- _Extract to read_:
▼
I know, you can't see me. This vision exists in my imagination. I wish I could go back and visit this much younger me. If I could somehow do with it creeping the little guy out, that is. I'd have a lot to say to him/me. Inspirational. Comforting. Informational. Plenty of advice. But I've got to let me grow up on my own.
I've come along way since then. I still love baseball but eschew gum. I still don't think of girls except the two I fathered and the grown up variety, particularly the one I'm married to. Same DNA. Same blonde hair. Considerably older and a tad wiser. My tastes in movies are quite a bit different too.
Now I see another me. Not so many years ago. He's watching Antonioni's L'Avventura (1960). The thing is, he ain't digging it. What's with this guy? In fact he goes over to IMDb and rates it a three on their 1-10 scale. What's with this guy? If I could go back and visit this slightest younger me I'd have one thing to say to him: what the hell's with you? I'm just a little older than that chap and not a whole lot different but evidently my taste in films has changed.
Suffice to say I watched L'Avventura today and loved it. And I'm frankly mystified about what I missed the first time (seemingly the whole thing).
This is actually not unusual. Other films I didn't like the first time I saw them include The Searchers (1956), and The Shop Around the Corner (1940), if you can believe it. Now I revere them.
Sometimes public opinion not only changes but does so quite rapidly and L'Avventura is a case in point. Audiences and critics howled with derision when it opened (at least I didn't howl, I just yawned then gave it a measly three). But before you could say Michelangelo Antonioni the howls turned to hosannahs. Go figure.
So the point here is that people, in general and individuals, often see the same thing differently the second time they look. In fact, one of the joys of watching a beloved film multiple times is finding something different to appreciate about it.
▲
- _Task directions_:
Copy the passage of the film essay that opens with "This is actually" and closes with "hosannahs. Go figure.", swapping "hosannahs" for "praise". The dataset entries after this point are separate material, unrelated to the film essay.

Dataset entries
▼
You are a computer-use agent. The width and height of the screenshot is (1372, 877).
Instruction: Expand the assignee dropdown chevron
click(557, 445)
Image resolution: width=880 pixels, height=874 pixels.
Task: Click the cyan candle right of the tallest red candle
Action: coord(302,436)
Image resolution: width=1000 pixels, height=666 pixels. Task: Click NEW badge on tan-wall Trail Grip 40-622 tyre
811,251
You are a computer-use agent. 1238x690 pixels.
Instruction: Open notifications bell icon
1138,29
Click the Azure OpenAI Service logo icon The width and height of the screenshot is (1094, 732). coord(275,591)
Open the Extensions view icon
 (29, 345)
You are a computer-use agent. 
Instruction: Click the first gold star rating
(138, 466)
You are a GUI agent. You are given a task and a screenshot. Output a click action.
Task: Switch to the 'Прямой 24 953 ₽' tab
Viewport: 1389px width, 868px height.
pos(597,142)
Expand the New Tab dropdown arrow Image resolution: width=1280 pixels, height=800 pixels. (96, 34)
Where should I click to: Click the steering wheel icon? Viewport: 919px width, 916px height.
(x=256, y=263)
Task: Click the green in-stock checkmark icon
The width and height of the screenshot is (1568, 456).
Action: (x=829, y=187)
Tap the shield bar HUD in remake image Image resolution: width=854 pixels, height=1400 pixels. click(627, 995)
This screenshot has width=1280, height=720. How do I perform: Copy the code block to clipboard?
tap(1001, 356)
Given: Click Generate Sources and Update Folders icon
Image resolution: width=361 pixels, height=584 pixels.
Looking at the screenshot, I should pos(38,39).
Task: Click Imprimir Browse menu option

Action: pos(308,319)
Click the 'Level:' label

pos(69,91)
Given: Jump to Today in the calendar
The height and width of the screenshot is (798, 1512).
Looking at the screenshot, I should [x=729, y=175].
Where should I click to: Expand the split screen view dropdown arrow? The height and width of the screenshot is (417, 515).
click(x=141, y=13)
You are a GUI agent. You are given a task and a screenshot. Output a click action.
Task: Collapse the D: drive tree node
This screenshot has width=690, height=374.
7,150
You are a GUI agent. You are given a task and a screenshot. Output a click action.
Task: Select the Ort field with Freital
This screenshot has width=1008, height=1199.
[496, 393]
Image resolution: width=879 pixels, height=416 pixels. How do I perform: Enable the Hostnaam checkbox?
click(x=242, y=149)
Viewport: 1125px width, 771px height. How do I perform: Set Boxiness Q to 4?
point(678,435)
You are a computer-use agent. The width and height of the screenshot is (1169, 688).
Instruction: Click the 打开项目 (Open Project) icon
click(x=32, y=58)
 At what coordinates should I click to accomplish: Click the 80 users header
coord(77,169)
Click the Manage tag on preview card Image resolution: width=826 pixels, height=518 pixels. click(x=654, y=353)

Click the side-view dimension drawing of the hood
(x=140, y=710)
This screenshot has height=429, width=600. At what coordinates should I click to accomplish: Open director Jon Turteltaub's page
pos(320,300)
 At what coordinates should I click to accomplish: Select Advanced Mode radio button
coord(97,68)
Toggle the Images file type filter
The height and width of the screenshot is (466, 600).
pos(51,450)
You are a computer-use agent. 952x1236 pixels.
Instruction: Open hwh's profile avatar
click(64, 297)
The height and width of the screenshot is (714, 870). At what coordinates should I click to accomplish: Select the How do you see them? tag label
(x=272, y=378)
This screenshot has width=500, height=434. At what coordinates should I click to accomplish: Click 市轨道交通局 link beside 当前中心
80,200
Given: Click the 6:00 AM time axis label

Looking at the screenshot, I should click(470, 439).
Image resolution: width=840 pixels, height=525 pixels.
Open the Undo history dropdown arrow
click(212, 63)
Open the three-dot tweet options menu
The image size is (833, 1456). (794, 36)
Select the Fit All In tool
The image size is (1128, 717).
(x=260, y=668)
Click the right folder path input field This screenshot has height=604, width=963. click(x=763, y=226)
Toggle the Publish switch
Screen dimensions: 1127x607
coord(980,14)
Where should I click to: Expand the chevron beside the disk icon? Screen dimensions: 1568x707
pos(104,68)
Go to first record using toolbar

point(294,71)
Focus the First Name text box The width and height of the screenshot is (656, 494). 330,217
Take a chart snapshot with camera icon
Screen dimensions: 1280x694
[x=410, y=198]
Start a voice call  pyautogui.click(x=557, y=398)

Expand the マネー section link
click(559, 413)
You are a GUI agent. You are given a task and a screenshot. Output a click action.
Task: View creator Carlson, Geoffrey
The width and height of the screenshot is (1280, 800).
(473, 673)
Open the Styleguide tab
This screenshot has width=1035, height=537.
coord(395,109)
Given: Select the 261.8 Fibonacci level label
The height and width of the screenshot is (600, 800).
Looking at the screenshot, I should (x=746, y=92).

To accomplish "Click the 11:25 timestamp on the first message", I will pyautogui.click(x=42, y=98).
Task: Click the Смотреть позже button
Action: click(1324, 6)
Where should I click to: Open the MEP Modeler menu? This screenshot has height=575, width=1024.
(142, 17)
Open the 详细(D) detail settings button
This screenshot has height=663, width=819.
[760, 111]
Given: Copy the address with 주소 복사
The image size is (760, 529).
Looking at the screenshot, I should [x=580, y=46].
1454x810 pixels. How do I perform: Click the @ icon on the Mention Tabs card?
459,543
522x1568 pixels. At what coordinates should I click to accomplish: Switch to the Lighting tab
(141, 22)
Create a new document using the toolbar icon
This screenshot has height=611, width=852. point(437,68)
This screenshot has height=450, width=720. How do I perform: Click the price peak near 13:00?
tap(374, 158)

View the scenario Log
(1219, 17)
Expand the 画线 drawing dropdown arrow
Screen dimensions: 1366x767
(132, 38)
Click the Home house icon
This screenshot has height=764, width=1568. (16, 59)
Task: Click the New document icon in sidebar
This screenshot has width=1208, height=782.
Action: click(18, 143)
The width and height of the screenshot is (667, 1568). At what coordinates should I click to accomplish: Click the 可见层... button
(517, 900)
▲
- _Solved exercise_:
This is actually not unusual. Other films I didn't like the first time I saw them include The Searchers (1956), and The Shop Around the Corner (1940), if you can believe it. Now I revere them.
Sometimes public opinion not only changes but does so quite rapidly and L'Avventura is a case in point. Audiences and critics howled with derision when it opened (at least I didn't howl, I just yawned then gave it a measly three). But before you could say Michelangelo Antonioni the howls turned to praise. Go figure.